◆ EXERCISE DATA ◆
--- START ---

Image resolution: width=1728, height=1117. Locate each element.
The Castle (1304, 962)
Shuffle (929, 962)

--- END ---
--- START ---

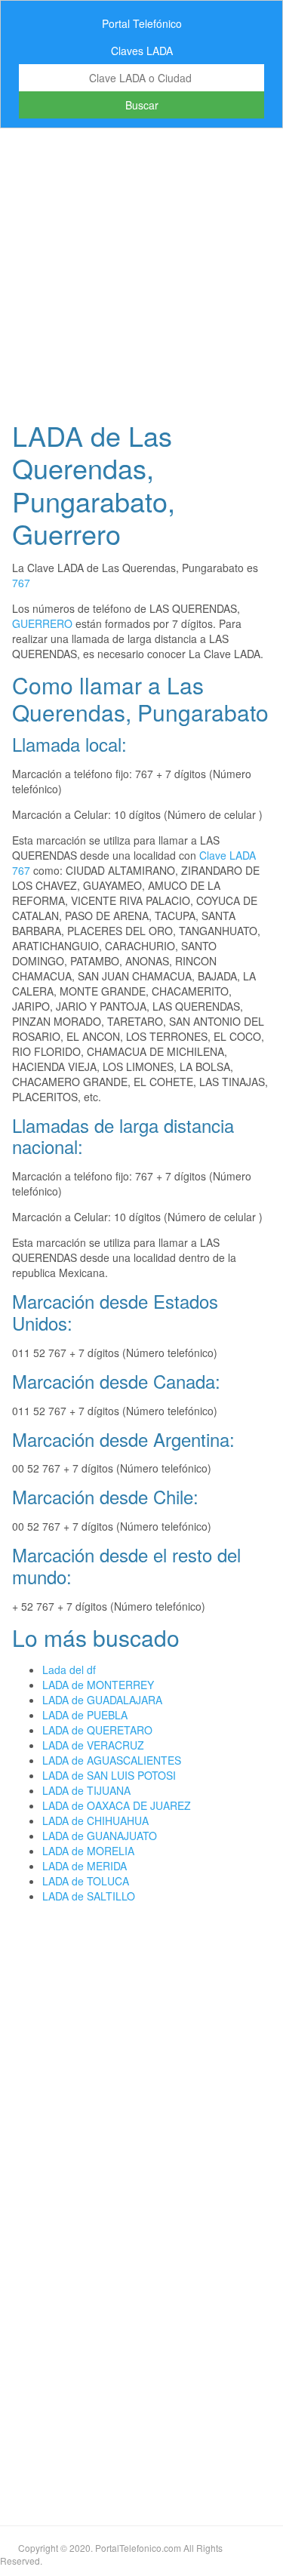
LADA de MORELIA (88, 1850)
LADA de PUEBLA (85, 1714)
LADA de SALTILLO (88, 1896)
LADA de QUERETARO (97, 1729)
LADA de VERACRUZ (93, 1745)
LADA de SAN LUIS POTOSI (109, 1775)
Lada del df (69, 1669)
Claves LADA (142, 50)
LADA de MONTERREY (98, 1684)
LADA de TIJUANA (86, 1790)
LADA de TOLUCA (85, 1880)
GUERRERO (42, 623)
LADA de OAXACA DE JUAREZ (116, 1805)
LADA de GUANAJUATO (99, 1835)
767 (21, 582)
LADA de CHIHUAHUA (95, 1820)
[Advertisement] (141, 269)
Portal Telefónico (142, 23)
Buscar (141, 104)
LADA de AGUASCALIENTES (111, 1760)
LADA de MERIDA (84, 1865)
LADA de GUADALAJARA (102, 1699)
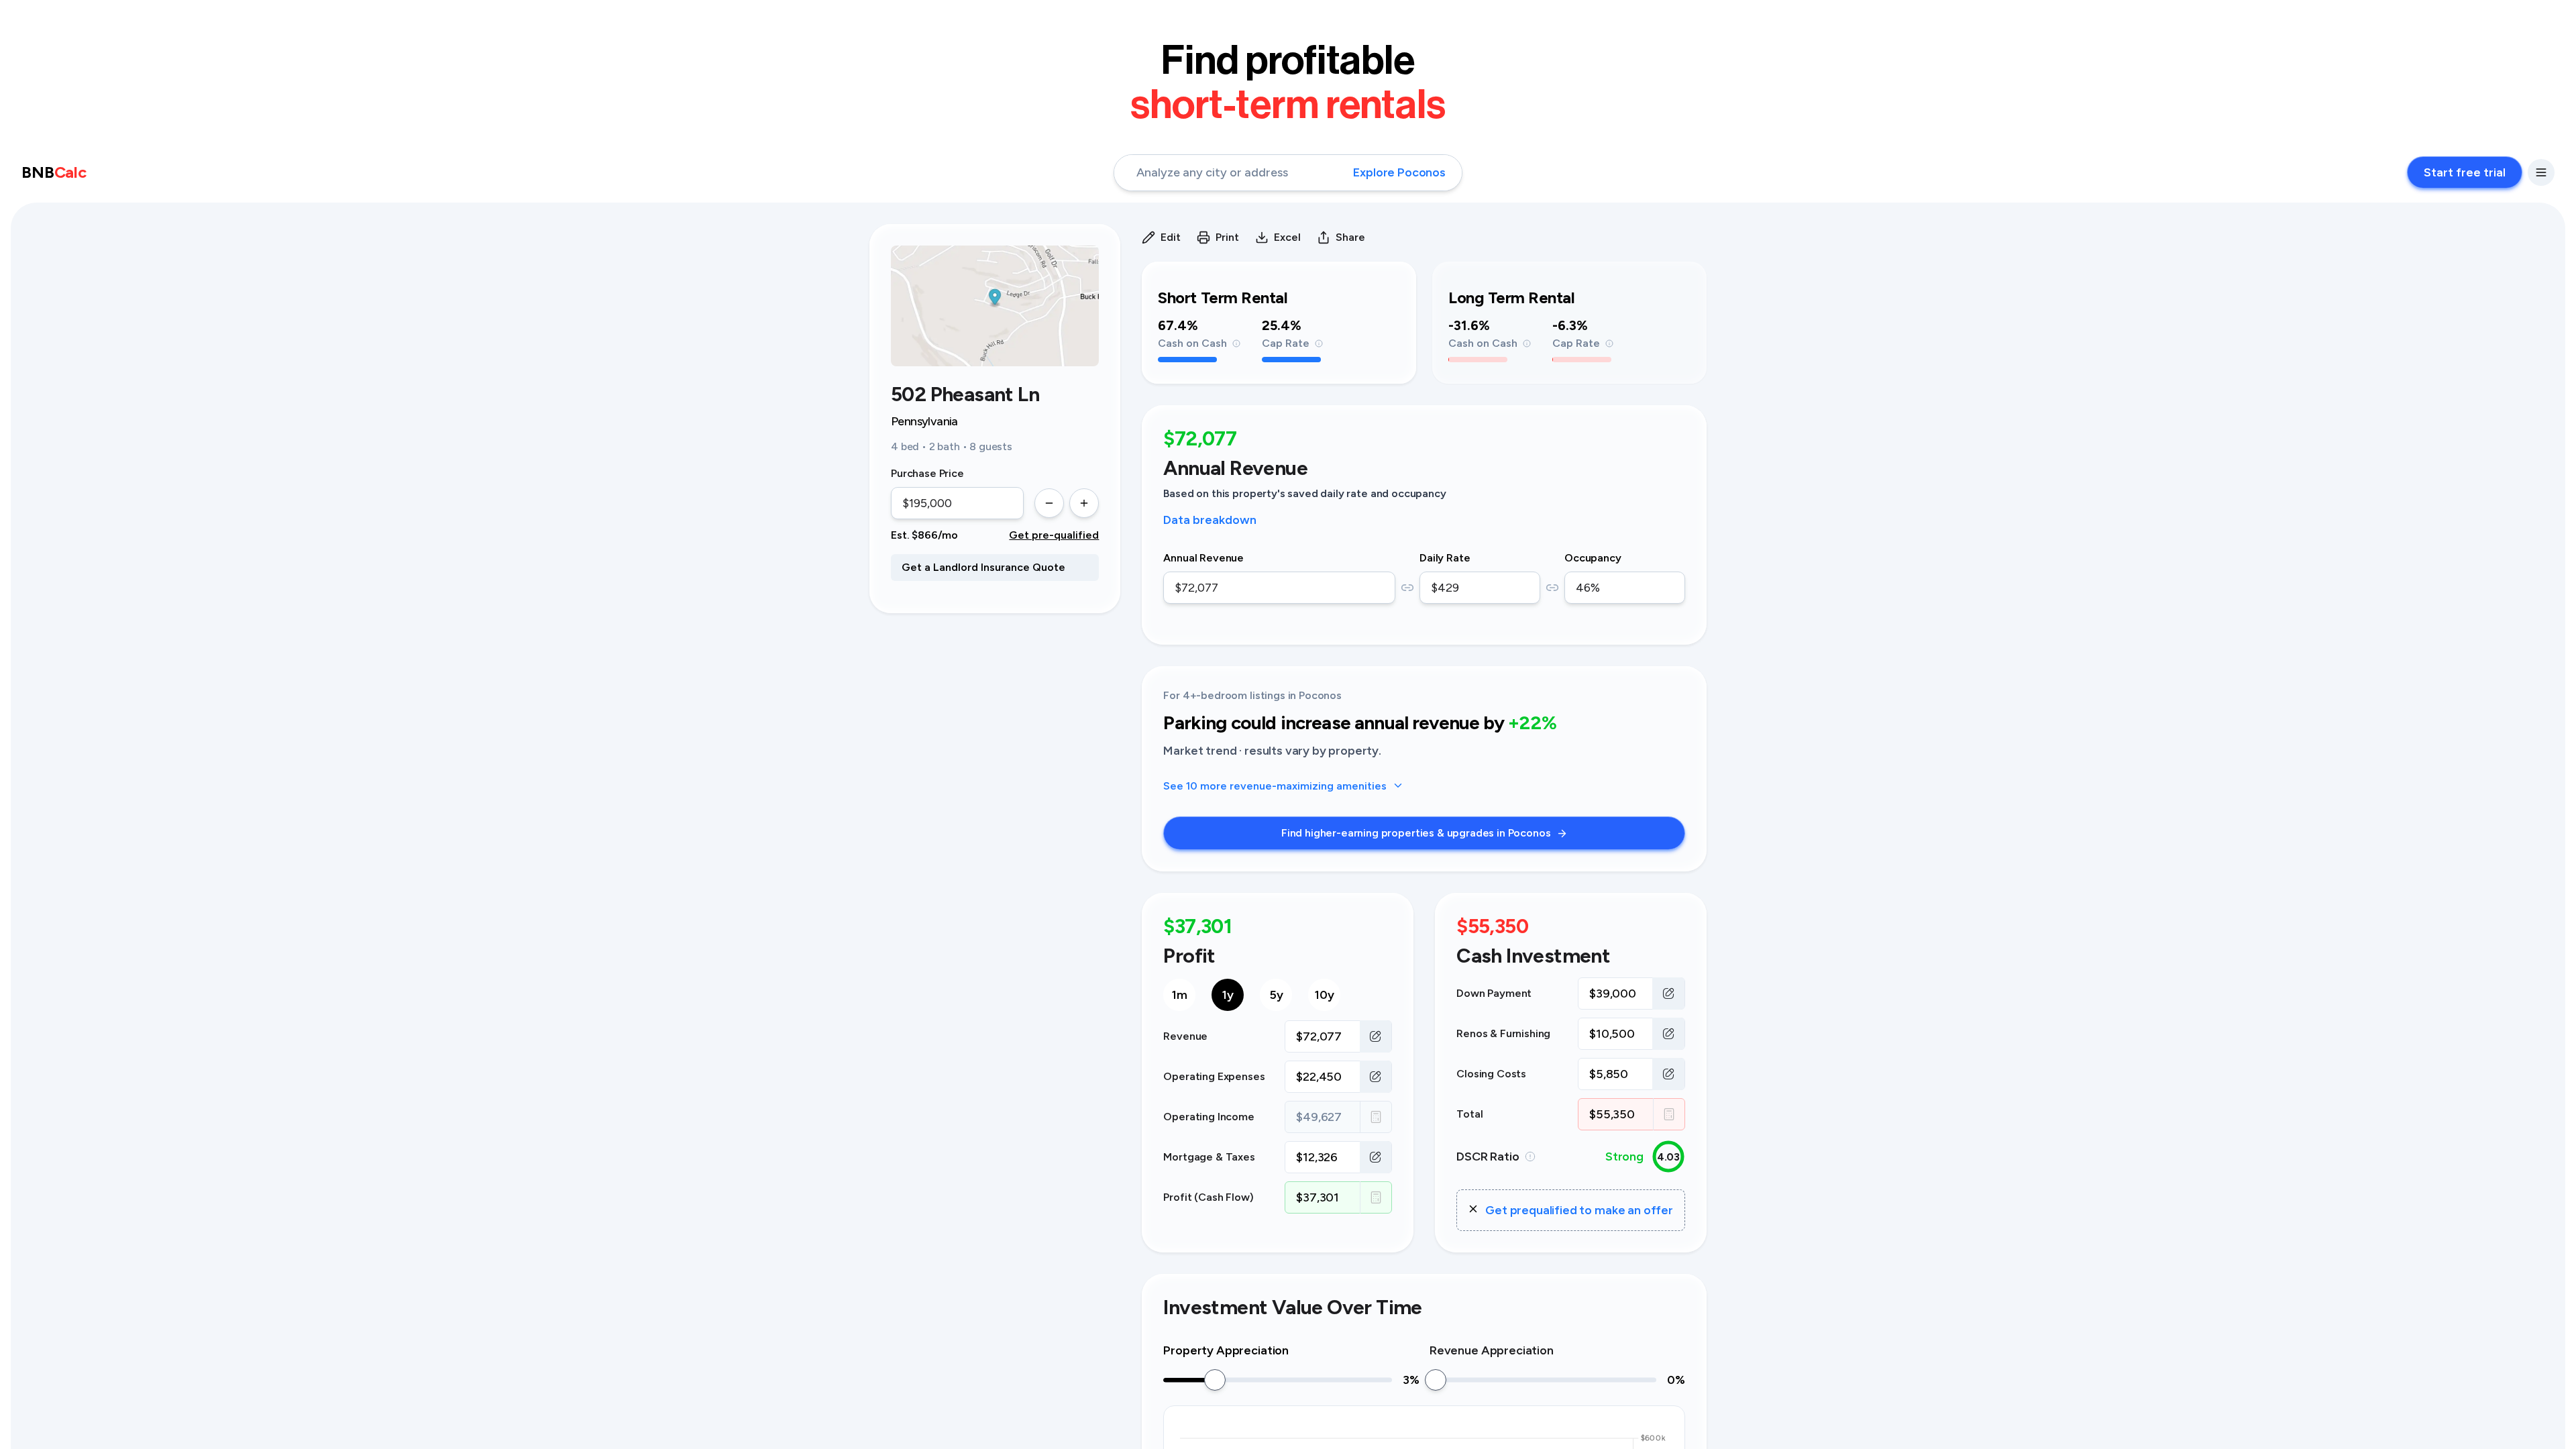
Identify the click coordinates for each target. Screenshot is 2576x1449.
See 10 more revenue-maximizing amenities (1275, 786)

--- END ---

All lines in the entries above that include "each" should be found and copied.

◆ REPLY ◆
Image resolution: width=1728, height=1117. Locate each element.
Identify the click coordinates for each target. Screenshot is 2576x1449.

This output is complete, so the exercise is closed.